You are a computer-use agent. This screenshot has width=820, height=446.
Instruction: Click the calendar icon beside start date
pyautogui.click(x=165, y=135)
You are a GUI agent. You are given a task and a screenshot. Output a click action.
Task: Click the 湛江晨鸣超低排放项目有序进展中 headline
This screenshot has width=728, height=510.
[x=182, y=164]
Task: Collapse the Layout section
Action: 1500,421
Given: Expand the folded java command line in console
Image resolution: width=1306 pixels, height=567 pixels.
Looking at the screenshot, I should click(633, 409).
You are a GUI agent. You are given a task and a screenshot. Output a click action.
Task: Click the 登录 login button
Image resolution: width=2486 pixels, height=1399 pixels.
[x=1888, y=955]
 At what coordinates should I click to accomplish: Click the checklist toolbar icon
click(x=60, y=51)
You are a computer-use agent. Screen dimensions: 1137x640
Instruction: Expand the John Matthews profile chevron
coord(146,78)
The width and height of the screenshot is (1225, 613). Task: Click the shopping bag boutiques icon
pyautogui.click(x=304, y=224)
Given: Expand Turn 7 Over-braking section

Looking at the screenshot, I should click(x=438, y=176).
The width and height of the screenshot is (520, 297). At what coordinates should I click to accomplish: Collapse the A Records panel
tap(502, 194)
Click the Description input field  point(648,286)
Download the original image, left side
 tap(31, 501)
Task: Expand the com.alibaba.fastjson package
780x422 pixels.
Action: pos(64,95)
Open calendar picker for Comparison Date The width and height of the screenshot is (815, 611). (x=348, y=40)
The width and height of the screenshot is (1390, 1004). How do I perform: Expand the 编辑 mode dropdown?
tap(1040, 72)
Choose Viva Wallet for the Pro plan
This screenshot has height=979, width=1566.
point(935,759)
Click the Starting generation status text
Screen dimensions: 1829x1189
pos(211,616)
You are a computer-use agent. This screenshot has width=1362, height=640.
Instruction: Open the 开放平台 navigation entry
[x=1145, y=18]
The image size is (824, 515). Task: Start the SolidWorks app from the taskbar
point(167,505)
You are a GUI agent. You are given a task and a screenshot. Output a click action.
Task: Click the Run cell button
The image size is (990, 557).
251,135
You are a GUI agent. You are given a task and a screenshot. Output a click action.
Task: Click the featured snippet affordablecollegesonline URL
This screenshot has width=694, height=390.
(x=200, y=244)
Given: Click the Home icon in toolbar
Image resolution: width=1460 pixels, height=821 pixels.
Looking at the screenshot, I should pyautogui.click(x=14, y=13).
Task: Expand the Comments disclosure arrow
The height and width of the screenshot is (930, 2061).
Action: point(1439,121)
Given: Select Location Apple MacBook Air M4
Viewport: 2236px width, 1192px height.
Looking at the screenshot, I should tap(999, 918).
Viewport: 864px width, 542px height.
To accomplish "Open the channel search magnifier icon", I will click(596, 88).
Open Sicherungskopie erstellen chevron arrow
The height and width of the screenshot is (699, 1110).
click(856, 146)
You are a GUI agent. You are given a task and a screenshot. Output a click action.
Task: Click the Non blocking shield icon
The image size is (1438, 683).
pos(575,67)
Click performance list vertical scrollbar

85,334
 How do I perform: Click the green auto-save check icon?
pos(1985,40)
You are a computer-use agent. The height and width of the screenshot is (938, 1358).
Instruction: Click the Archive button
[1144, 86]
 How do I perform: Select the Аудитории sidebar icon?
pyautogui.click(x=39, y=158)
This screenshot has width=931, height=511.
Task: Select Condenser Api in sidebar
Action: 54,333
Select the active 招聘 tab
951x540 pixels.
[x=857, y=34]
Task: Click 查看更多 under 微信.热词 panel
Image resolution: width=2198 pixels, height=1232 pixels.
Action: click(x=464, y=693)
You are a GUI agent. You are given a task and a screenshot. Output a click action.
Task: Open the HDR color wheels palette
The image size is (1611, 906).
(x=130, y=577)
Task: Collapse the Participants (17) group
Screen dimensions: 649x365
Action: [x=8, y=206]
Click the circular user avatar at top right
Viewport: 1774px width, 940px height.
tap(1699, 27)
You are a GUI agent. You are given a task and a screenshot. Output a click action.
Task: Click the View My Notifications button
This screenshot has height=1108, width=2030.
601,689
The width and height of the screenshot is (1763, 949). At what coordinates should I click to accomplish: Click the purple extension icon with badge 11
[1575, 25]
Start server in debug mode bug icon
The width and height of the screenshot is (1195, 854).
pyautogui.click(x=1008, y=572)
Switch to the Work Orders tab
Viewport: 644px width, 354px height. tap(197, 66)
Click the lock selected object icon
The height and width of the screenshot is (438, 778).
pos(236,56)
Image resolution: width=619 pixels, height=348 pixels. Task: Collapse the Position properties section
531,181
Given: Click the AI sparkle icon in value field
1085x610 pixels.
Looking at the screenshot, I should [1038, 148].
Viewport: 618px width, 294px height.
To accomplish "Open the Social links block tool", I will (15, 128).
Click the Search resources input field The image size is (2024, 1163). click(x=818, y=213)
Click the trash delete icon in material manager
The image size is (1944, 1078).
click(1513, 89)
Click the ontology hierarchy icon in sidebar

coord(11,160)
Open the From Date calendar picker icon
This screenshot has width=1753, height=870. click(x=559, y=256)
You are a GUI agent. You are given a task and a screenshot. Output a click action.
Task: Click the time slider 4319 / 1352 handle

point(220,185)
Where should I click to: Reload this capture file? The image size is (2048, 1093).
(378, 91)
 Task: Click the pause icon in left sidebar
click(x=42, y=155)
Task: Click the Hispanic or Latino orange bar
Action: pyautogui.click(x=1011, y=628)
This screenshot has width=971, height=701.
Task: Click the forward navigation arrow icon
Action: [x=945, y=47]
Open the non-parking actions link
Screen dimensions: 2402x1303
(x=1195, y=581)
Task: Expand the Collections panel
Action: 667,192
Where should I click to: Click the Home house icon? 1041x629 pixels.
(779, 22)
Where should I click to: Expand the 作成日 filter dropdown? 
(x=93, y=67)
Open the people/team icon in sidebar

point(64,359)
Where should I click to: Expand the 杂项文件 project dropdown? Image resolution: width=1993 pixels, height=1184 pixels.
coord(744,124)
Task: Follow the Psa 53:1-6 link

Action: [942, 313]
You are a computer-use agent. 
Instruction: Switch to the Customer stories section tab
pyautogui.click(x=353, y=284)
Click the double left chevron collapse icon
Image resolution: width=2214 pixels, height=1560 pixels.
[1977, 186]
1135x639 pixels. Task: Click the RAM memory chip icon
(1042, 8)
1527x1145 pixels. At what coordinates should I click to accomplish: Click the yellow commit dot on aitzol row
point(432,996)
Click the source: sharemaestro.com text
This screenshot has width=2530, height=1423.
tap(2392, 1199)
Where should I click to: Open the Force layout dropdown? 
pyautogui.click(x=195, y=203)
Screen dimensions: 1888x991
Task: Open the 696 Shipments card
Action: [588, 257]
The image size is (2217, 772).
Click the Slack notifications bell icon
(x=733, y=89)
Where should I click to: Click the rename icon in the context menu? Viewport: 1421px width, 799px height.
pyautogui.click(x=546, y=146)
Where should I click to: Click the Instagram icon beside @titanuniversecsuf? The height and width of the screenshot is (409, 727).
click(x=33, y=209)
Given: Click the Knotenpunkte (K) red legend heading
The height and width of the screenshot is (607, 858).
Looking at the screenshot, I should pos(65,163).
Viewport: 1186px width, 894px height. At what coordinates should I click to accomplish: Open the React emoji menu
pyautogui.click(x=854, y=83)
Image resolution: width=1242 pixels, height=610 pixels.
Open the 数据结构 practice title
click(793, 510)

┄┄┄┄┄┄┄┄┄┄

→ YOUR TASK: In the records, which lines use the word "input"? Report them.

→ ANSWER TO THE EXERCISE:
Click the Description input field  point(648,286)
Click the Search resources input field The image size is (2024, 1163). click(x=818, y=213)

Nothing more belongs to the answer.